Monthly Archives: August 2010

When to Write? When to Sell? How to Get It All Done?

Very recently, I received a note from an aspiring author who was overwhelmed by the sales and marketing aspect of book publishing and wanted to know when and how she is supposed to fit it all in. Her questions inspired this latest blog entry, and I hope she finds some of this information useful.

Here’s my personal formula for writing, publishing, marketing, and selling my books. Not sure if it will work for you, but here’s how I do things:

1. For each book I write, I set the goal: “I’d like the first draft completed by such and such a date.” I always keep that promise to myself. I figure out how much time I need each month/week/day in order to meet that goal date, and I discipline myself to do it. (If you click on the picture to the left, you will be redirected to an article on overcoming writer’s block. This is the same formula I use to write all my books.)

2. After three books, my teenage son now understands mom’s process … and he knows to give me some space while I write so that I’m able to achieve these types of goals. (It is important to include family in your goals so they can help you achieve them. You may be surprised by just how supportive they are when you take the time to share your plans with them. They may even offer to help with some of the marketing.)

3. Once the first draft of my book is complete and with the copy editor, I switch from the “writing” gear into the “sales and marketing” gear: I write my back cover copy; I pick out the photo I want to use as my author picture; I design a rough layout of my book cover; I begin blogging about the book and designing whatever other promo (such as “One Sheets”) that I will use to promote it; I begin contacting local book stores to set up near-future signings and/or readings; I think about what sort of video reading I may want to create to post on YouTube; I start sending out invitations to the events via Facebook and email to generate interest ahead of time; etc.

4. Once the copy editor is done with his or her job in this process, I send the newly-edited electronic version of the manuscript to my graphic designer along with my instructions, artwork, and author photo. While the designer sculpts all these raw materials into a professional-looking book, I’m still working full time, still being a mom, and still focused on my marketing plans. In fact, there are quite a few steps in this process where you’ll be waiting for others to complete their various jobs (i.e. copy editing, graphic design, indexing, proofreading), so you’d might as well work on your sales and marketing at that time.

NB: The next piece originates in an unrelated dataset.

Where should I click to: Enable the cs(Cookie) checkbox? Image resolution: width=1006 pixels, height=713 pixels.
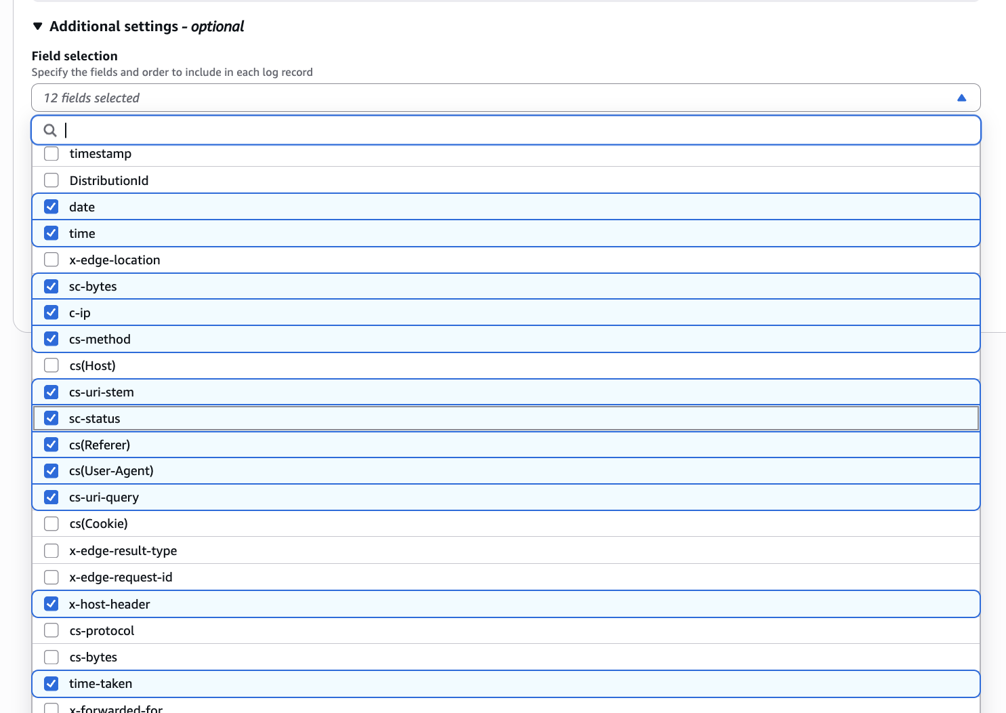click(51, 523)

5. Once the book is officially published, now I’m “on tour” and working hard to promote it with internet marketing, signings, and the like.

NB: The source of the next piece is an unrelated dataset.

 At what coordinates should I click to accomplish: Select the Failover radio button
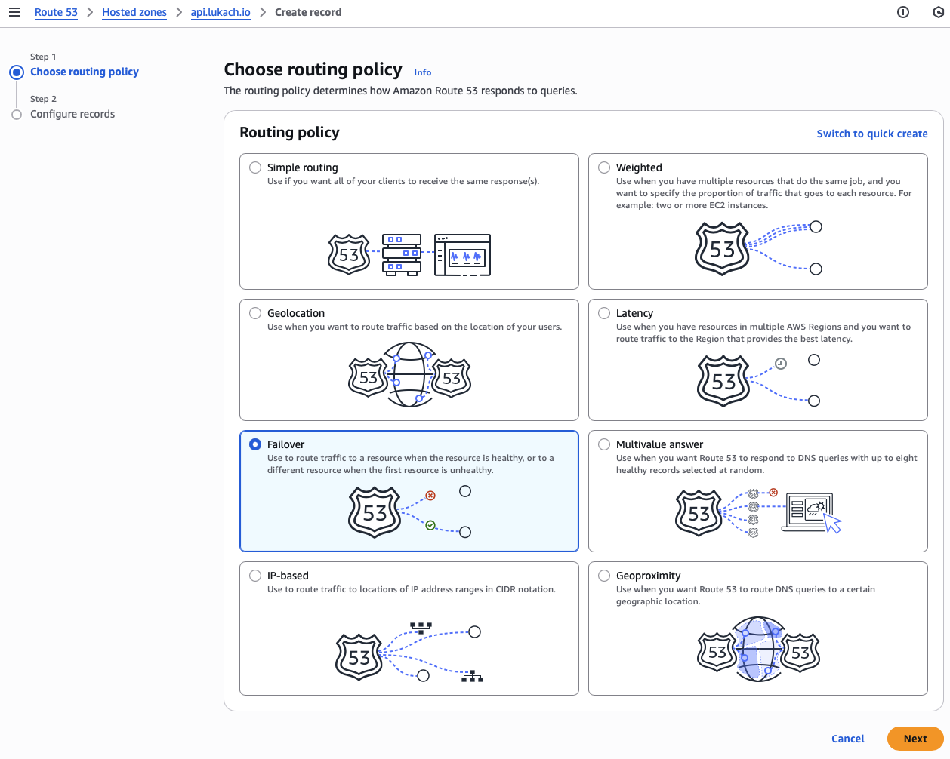pyautogui.click(x=255, y=444)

This is my process each and every time I publish a book. Although a “book tour” is meant to sell the most recent book, I always make sure to include promo for each previous book in the back matter of the new book. I also bring the old books along to each event and sell them all as a series. (Every time I write a new book, I’m thinking, “How does this tie into the other books so I can sell them all as a series?”) Do you see what I mean? Always thinking ahead.

On the top right-hand side of this page, you’ll see a link to the “Sales and Marketing” category of the PPG Publisher’s Blog. There you will find all kinds of great ideas to help you sell your book. Everything you do has a cumulative effect. All these things work together over time. But make no mistake: there is NO substitute for in-person sales. It is the most effective way to move more books, and it is the author who has to do it. Nobody can do it better for you.